Climate change is an aggravating factor behind increased migration at the American southern border. In 2020, an extremely active hurricane season devastated Central America with two category 4 hurricanes directly hitting Honduras, Guatemala, Nicaragua, and El Salvador. Hurricane Eta, specifically, caused one of the worst weather-related disasters in the past 20 years for the region with severe incidents of torrential rain, flash floods, landslides, and crop damage. Livelihoods were lost, access to clean water was cut off, and homes were swept away. As a result, many displaced Central Americans crossed the border into Mexico to seek refuge in the United States. They were climate refugees, people displaced in the context of disasters and climate change, and they are not unique. The United Nations High Commissioner for Refugees (UNHCR) finds that on average, 21.5 million people are forcibly displaced every year by weather-related events. UNHCR’s report Global Trends in Forced Displacement 2020 estimates that 95 percent of all conflict displacements in 2020 occurred in countries vulnerable to climate change, including Central and South America.
Climate change is a threat multiplier by aggravating underlying vulnerabilities of the status quo and creating new potential pain points. Not only will climate change cause more migration, but it will also make the journey deadlier for those seeking asylum to reach America’s border.
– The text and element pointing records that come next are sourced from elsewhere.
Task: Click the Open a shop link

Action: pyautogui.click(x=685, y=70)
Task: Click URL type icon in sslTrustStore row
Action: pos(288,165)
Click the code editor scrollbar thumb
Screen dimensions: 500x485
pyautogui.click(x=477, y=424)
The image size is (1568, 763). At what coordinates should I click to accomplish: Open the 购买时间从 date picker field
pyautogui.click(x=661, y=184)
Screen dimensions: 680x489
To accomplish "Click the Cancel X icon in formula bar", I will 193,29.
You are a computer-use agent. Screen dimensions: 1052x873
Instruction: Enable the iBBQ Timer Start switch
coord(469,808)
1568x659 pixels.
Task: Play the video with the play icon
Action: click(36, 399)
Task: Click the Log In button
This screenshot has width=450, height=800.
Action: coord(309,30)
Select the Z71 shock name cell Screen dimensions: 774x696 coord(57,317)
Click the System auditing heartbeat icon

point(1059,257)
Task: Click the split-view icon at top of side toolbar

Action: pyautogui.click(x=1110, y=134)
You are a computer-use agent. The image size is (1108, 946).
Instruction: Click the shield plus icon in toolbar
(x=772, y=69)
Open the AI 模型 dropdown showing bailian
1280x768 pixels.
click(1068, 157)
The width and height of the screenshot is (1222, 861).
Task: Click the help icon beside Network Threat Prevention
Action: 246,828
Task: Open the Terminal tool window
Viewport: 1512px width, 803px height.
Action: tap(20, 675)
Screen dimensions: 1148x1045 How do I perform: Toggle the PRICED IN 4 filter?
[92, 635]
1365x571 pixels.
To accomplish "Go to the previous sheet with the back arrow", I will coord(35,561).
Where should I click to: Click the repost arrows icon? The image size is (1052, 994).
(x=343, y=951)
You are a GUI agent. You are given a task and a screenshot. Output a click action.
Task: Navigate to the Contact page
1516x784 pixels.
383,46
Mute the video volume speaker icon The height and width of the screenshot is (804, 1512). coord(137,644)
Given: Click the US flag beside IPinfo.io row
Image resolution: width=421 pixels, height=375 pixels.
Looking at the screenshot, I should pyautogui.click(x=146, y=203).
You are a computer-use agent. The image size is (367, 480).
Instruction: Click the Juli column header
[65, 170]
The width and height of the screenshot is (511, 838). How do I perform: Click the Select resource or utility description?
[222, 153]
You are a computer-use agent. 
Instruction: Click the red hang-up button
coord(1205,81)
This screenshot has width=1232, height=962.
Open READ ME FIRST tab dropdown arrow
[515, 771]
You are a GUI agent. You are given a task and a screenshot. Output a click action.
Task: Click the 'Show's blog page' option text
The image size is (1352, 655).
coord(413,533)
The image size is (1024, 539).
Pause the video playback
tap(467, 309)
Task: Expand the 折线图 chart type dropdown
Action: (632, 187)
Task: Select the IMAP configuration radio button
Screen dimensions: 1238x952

Along the American Southwest are miles of arid desert that are only going to get hotter and more difficult to navigate with climate change. Over the next 30 years, a migrant’s attempt to cross the American border will become more dangerous as the climate warms.
The divisive issue of immigration occurs against the backdrop of the unassuming situation of America’s own internally displaced people. Isle de Jean Charles once encompassed more than 22,000 acres of the Louisiana coast, but decades of punishing climate change consequences have now culled the island to only 320 acres of land above water. Saltwater intrusion has killed local flora, grasslands have seceded to advancing bayous, and devasting storms have shattered houses into wreckages. The island residents are predominately of indigenous ancestry, and for tribes like the Jean Charles Choctaw Nation, 98 percent of their ancestral land is now underwater. In 2016, the U.S. Department of Housing and Urban Development (HUD) awarded Louisiana $48.3 million to resettle the Isle de Jean Charles community to higher ground about 40 miles north. The money came from the state’s winning application to HUD’s National Disaster Resilience Competition, but the contest inevitably pitted historically marginalized communities against each other—an indigenous Alaskan village suffering from erosion and flooding also competed for the funding that became earmarked for Isle de Jean Charles. Set to be completed this year, the Isle de Jean Charles plan is posed to be Louisiana’s first official resettlement of climate-induced, internally-displaced people. Nevertheless, we can expect more government-sponsored resettlement plans in Louisiana and across the United States. Nearly one million Americans were displaced by disasters in 2019, and Florida State University research predicted that more than 13 million Americans may be forced to relocate by 2100 due to sea level rise.
On November 2021, a year following the devastating hurricane season in Central America, President Joe Biden released a White House report that officially recognizes the connection between climate change and migration. The acknowledgment of a key nexus point is important, but the political spectacle of America’s domestic immigration policy stalls any meaningful progress. Instead, a national reimagination of the issue to focus on the root causes of migration, especially climate-related migration, needs to take center stage.